-- INSTRUCTIONS TO FOLLOW --
Search the material below for the word "width" and copy every line in which it occurs.

*** DATASET EXCERPTS Section Begins ***

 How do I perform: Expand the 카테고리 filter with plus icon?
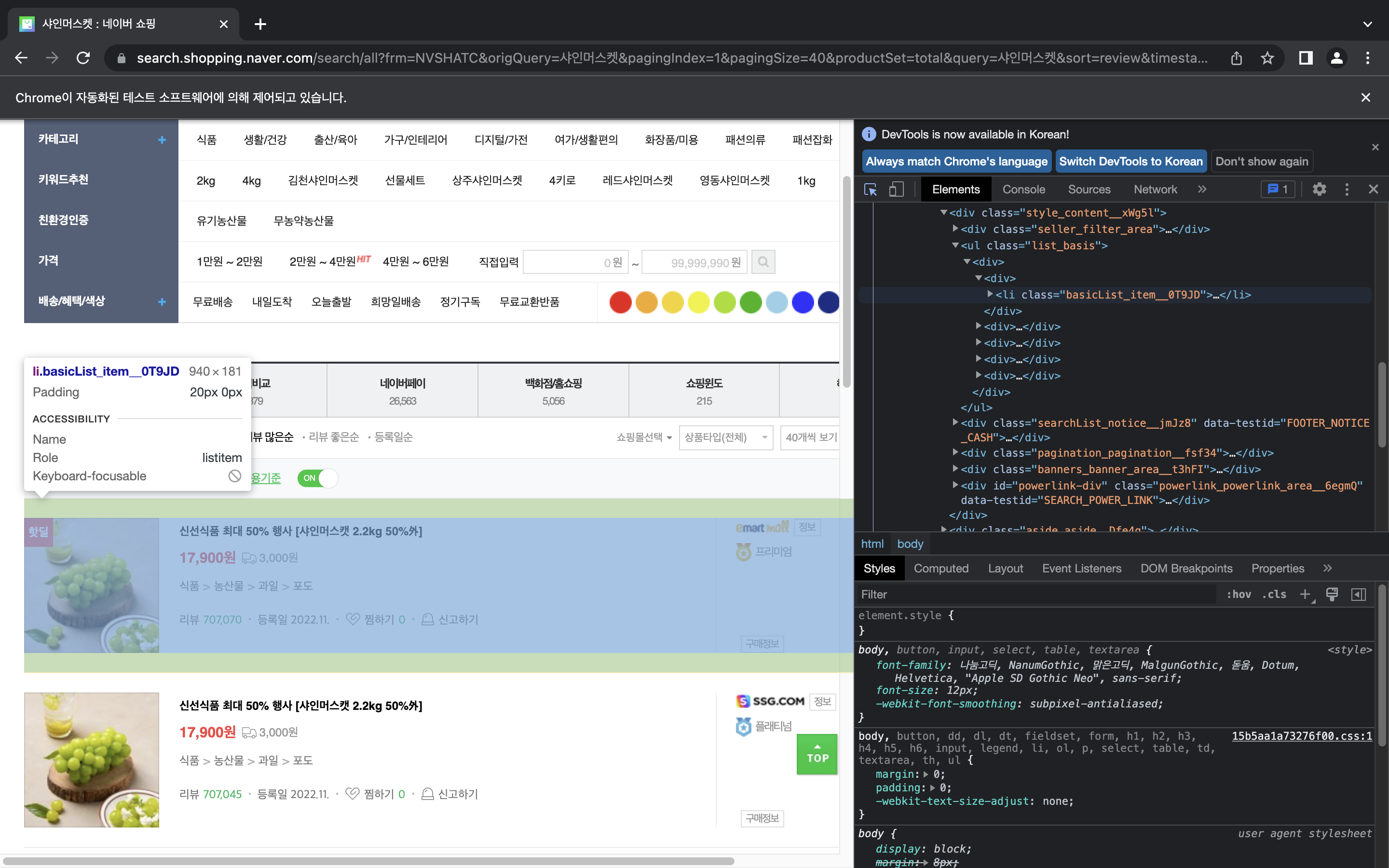162,139
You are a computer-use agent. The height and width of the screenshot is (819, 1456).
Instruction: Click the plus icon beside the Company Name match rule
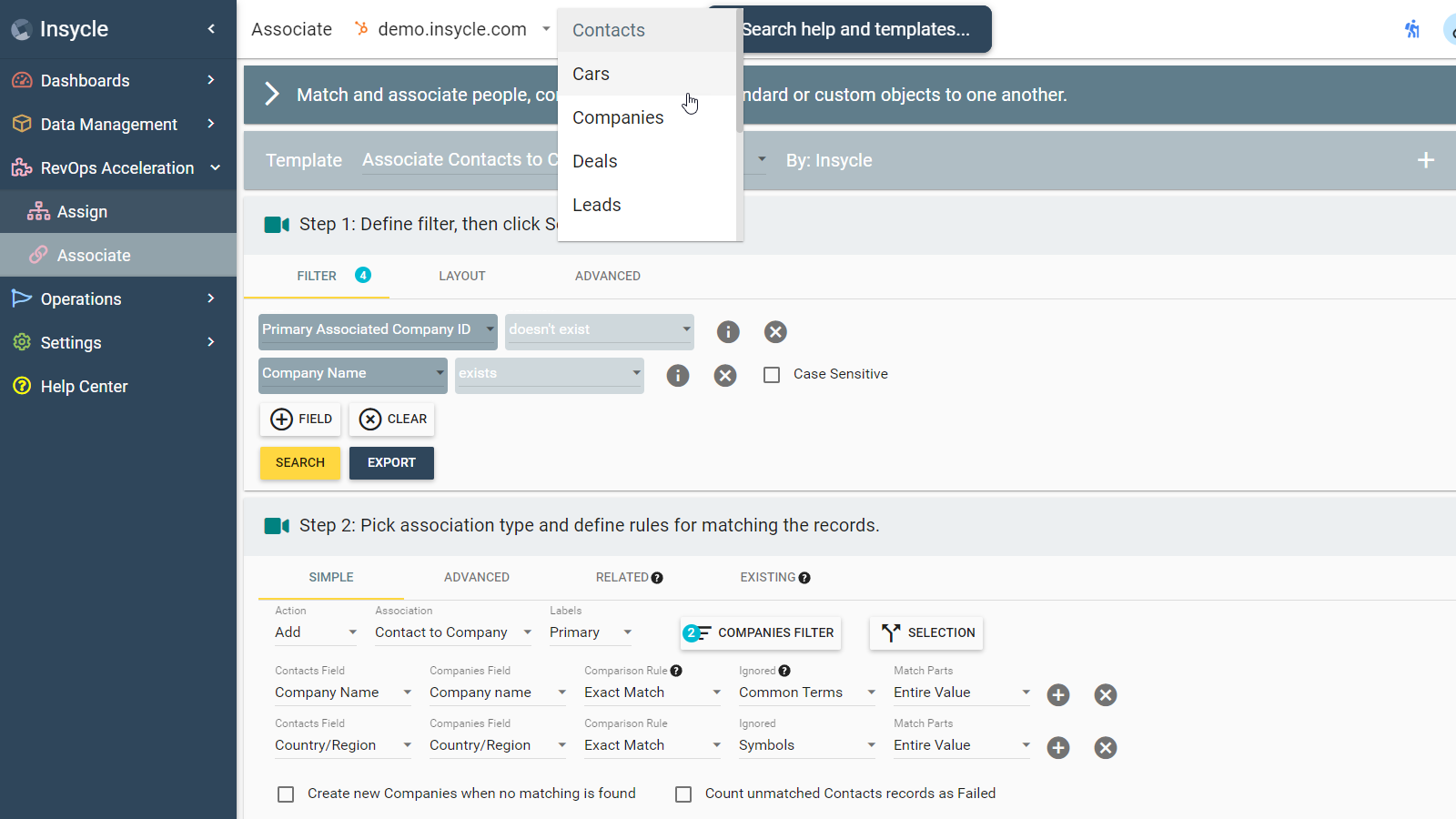[1057, 694]
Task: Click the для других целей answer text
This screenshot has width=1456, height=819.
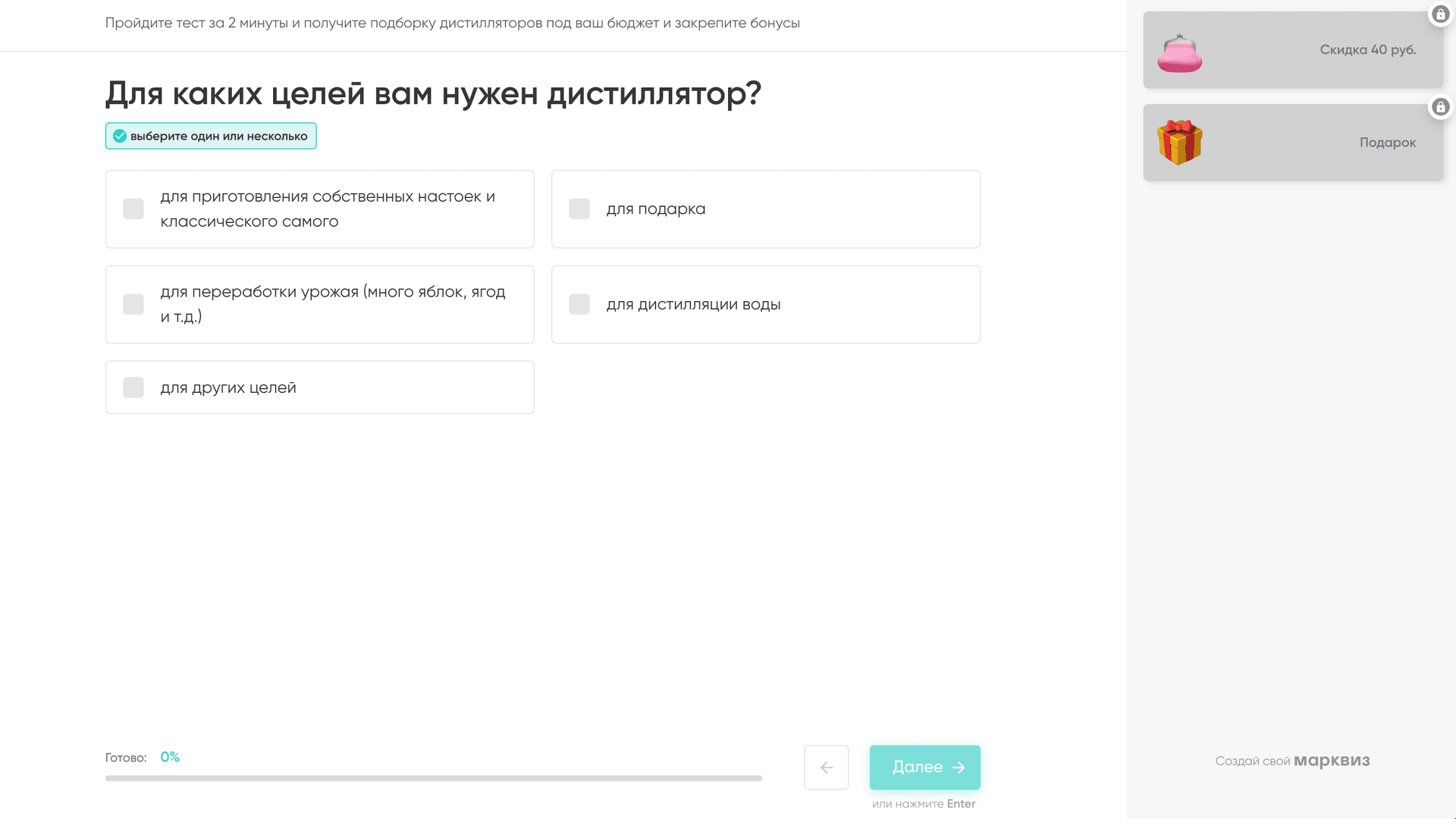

*** DATASET EXCERPTS Section Ends ***

-- SOLUTION BELOW --
You are a computer-use agent. The height and width of the screenshot is (819, 1456).
This screenshot has width=1456, height=819.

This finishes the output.